#### INPUT MATERIAL ####

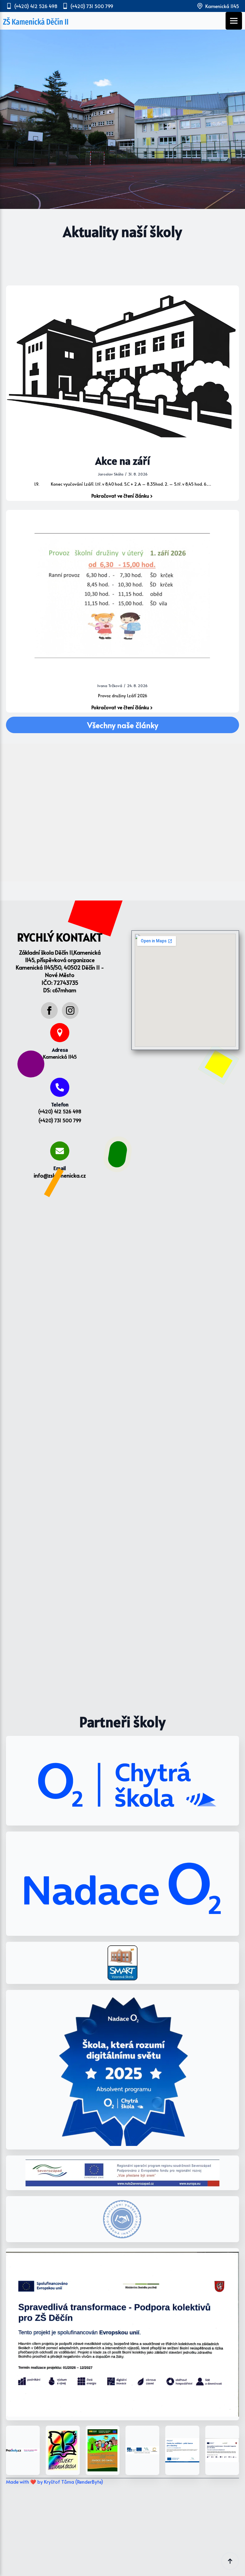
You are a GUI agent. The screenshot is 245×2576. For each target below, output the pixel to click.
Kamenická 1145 (60, 1056)
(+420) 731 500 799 (60, 1120)
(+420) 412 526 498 (59, 1111)
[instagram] (70, 1010)
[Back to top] (230, 2561)
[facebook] (49, 1010)
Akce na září (122, 461)
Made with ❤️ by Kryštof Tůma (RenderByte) (54, 2481)
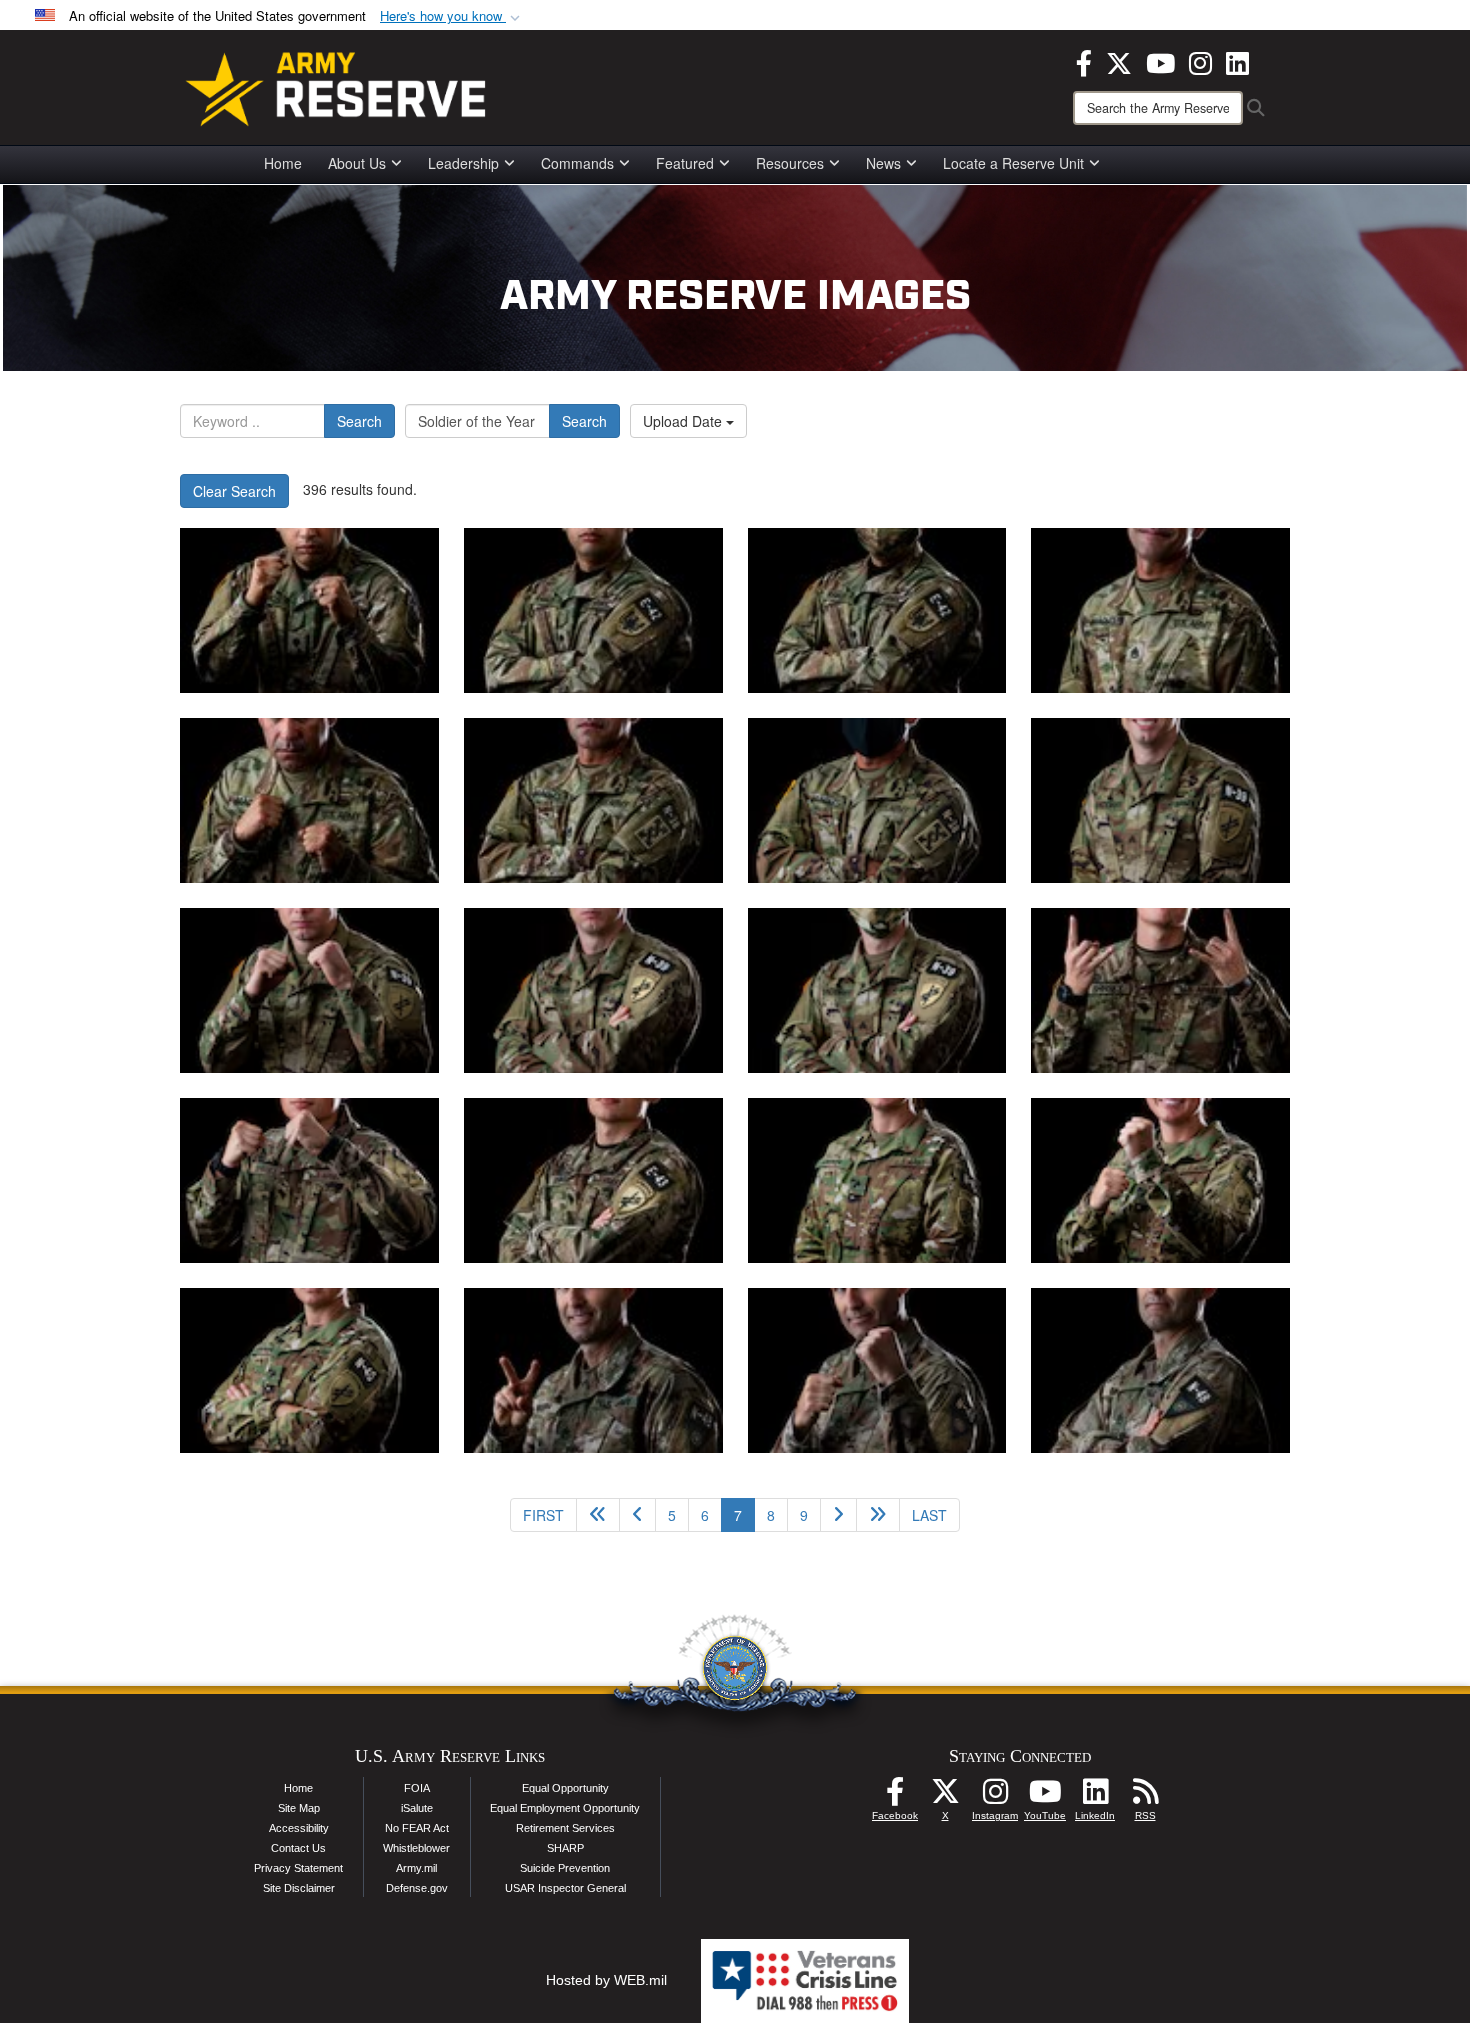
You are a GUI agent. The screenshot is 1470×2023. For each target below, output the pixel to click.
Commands (577, 163)
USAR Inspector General (565, 1888)
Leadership (463, 163)
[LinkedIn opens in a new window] (1237, 61)
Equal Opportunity (565, 1788)
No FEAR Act (417, 1828)
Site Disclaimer (299, 1888)
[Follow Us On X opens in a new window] (945, 1797)
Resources (790, 163)
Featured (685, 163)
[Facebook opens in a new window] (1084, 61)
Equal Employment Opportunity (565, 1808)
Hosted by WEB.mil (606, 1980)
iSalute (417, 1808)
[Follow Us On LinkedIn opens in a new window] (1095, 1797)
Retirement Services (565, 1828)
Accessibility (299, 1828)
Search (359, 421)
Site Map (299, 1808)
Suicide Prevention (565, 1868)
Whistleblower (416, 1848)
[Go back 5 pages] (598, 1515)
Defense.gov (417, 1888)
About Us (357, 163)
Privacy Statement (298, 1868)
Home (283, 163)
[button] (452, 16)
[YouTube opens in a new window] (1160, 61)
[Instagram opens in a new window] (1200, 61)
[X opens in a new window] (1119, 61)
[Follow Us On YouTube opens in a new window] (1045, 1797)
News (883, 163)
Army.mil (416, 1868)
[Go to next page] (838, 1515)
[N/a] (309, 610)
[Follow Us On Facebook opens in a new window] (895, 1797)
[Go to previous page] (637, 1515)
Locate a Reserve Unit (1013, 163)
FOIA (417, 1788)
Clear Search (234, 491)
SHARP (565, 1848)
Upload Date (684, 421)
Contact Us (298, 1848)
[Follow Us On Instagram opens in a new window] (995, 1797)
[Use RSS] (1145, 1797)
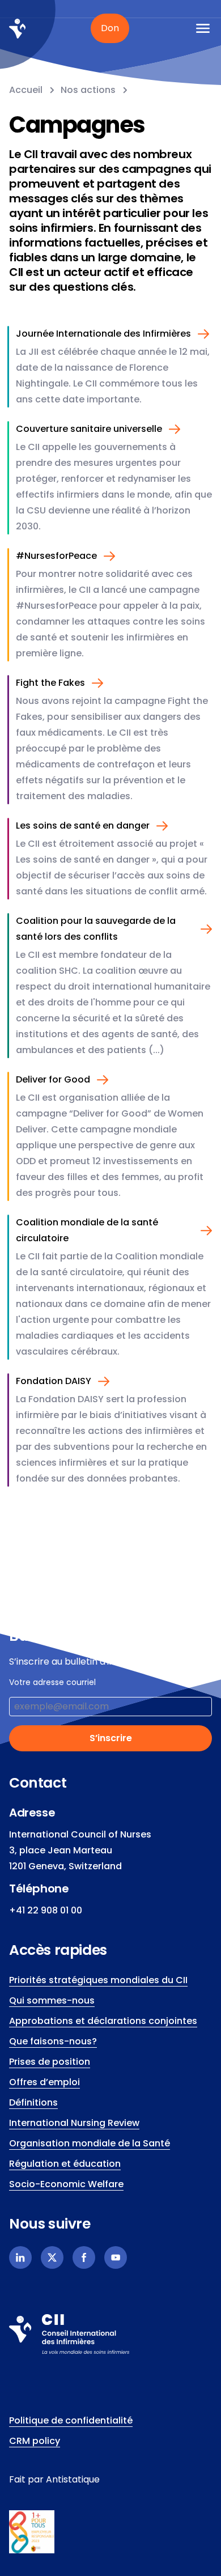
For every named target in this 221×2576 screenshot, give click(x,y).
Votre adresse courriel (52, 1682)
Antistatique (73, 2479)
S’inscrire (111, 1738)
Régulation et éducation (65, 2163)
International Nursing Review (74, 2122)
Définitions (33, 2102)
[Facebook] (84, 2257)
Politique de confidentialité (71, 2420)
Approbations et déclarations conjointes (103, 2020)
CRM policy (34, 2440)
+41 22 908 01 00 (45, 1910)
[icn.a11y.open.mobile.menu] (203, 28)
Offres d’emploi (44, 2082)
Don (110, 28)
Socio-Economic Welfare (66, 2184)
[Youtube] (115, 2257)
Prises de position (49, 2061)
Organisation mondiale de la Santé (89, 2143)
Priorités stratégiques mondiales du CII (98, 1980)
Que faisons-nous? (53, 2041)
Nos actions (88, 89)
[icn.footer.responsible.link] (110, 2531)
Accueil (25, 89)
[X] (52, 2257)
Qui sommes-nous (52, 2000)
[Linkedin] (20, 2257)
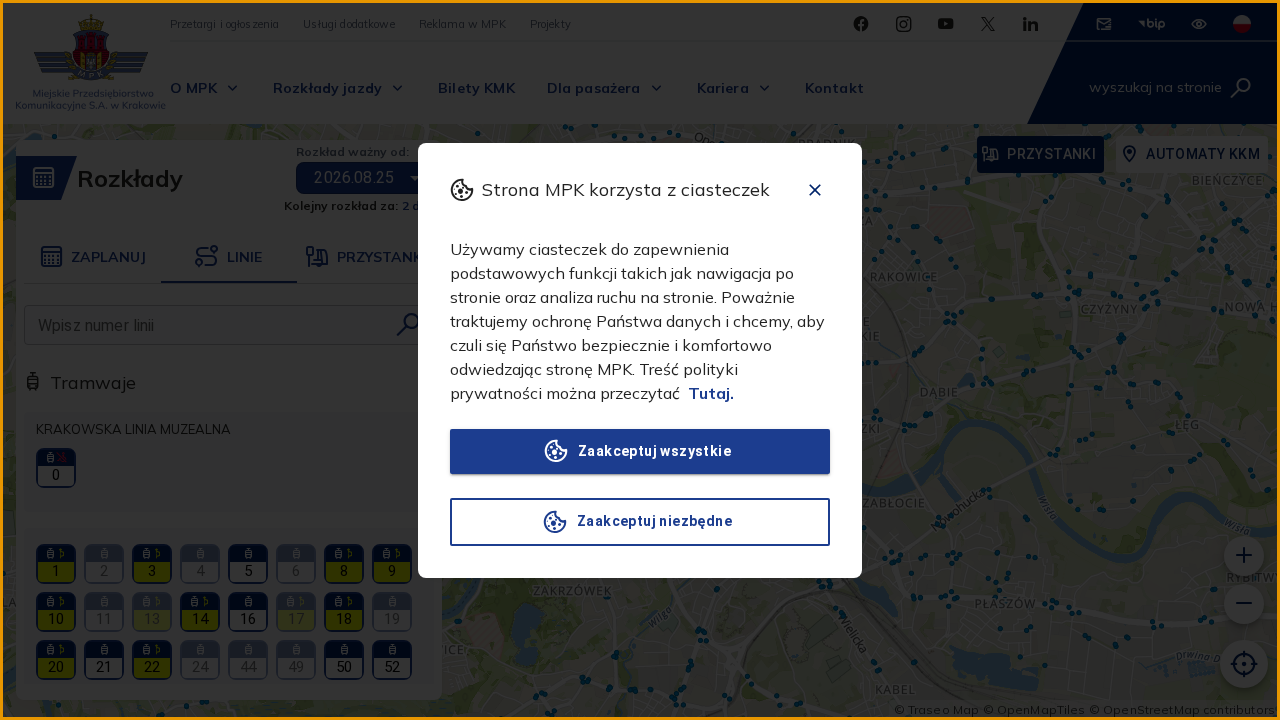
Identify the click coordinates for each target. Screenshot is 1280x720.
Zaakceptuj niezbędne (654, 521)
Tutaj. (711, 393)
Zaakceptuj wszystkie (654, 451)
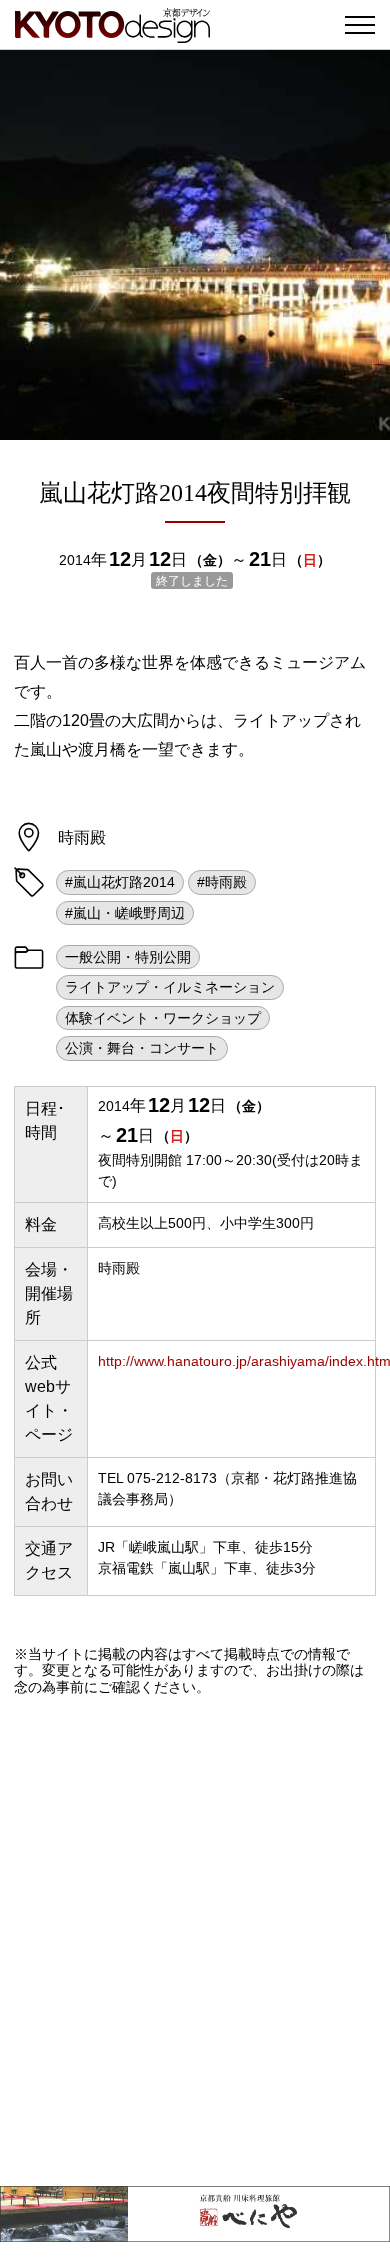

####

### PROBLEM
Every word of the material above should be copied exactly; no pictures.

### WRITTEN SOLUTION
You are a GUI agent. The screenshot is 245×2576. For each target below, output the pixel to click.
Kamenická 1145 (60, 1056)
(+420) 731 500 799 (60, 1120)
(+420) 412 526 498 (59, 1111)
[instagram] (70, 1010)
[Back to top] (230, 2561)
[facebook] (49, 1010)
Akce na září (122, 461)
Made with ❤️ by Kryštof Tůma (RenderByte) (54, 2481)
You are a GUI agent. The screenshot is 1470×2023. For each target below, output the pixel to click.
Commands (577, 163)
USAR Inspector General (565, 1888)
Leadership (463, 163)
[LinkedIn opens in a new window] (1237, 61)
Equal Opportunity (565, 1788)
No FEAR Act (417, 1828)
Site Disclaimer (299, 1888)
[Follow Us On X opens in a new window] (945, 1797)
Resources (790, 163)
Featured (685, 163)
[Facebook opens in a new window] (1084, 61)
Equal Employment Opportunity (565, 1808)
Hosted by WEB.mil (606, 1980)
iSalute (417, 1808)
[Follow Us On LinkedIn opens in a new window] (1095, 1797)
Retirement Services (565, 1828)
Accessibility (299, 1828)
Search (359, 421)
Site Map (299, 1808)
Suicide Prevention (565, 1868)
Whistleblower (416, 1848)
[Go back 5 pages] (598, 1515)
Defense.gov (417, 1888)
About Us (357, 163)
Privacy Statement (298, 1868)
Home (283, 163)
[button] (452, 16)
[YouTube opens in a new window] (1160, 61)
[Instagram opens in a new window] (1200, 61)
[X opens in a new window] (1119, 61)
[Follow Us On YouTube opens in a new window] (1045, 1797)
News (883, 163)
Army.mil (416, 1868)
[Go to next page] (838, 1515)
[N/a] (309, 610)
[Follow Us On Facebook opens in a new window] (895, 1797)
[Go to previous page] (637, 1515)
Locate a Reserve Unit (1013, 163)
FOIA (417, 1788)
Clear Search (234, 491)
SHARP (565, 1848)
Upload Date (684, 421)
Contact Us (298, 1848)
[Follow Us On Instagram opens in a new window] (995, 1797)
[Use RSS] (1145, 1797)
For every named target in this 221×2576 screenshot, give click(x,y).
Votre adresse courriel (52, 1682)
Antistatique (73, 2479)
S’inscrire (111, 1738)
Régulation et éducation (65, 2163)
International Nursing Review (74, 2122)
Définitions (33, 2102)
[Facebook] (84, 2257)
Politique de confidentialité (71, 2420)
Approbations et déclarations conjointes (103, 2020)
CRM policy (34, 2440)
+41 22 908 01 00 (45, 1910)
[icn.a11y.open.mobile.menu] (203, 28)
Offres d’emploi (44, 2082)
Don (110, 28)
Socio-Economic Welfare (66, 2184)
[Youtube] (115, 2257)
Prises de position (49, 2061)
Organisation mondiale de la Santé (89, 2143)
Priorités stratégiques mondiales du CII (98, 1980)
Que faisons-nous? (53, 2041)
Nos actions (88, 89)
[icn.footer.responsible.link] (110, 2531)
Accueil (25, 89)
[X] (52, 2257)
Qui sommes-nous (52, 2000)
[Linkedin] (20, 2257)
Identify the click coordinates for each target. Screenshot is 1280x720.
Zaakceptuj niezbędne (654, 521)
Tutaj. (711, 393)
Zaakceptuj wszystkie (654, 451)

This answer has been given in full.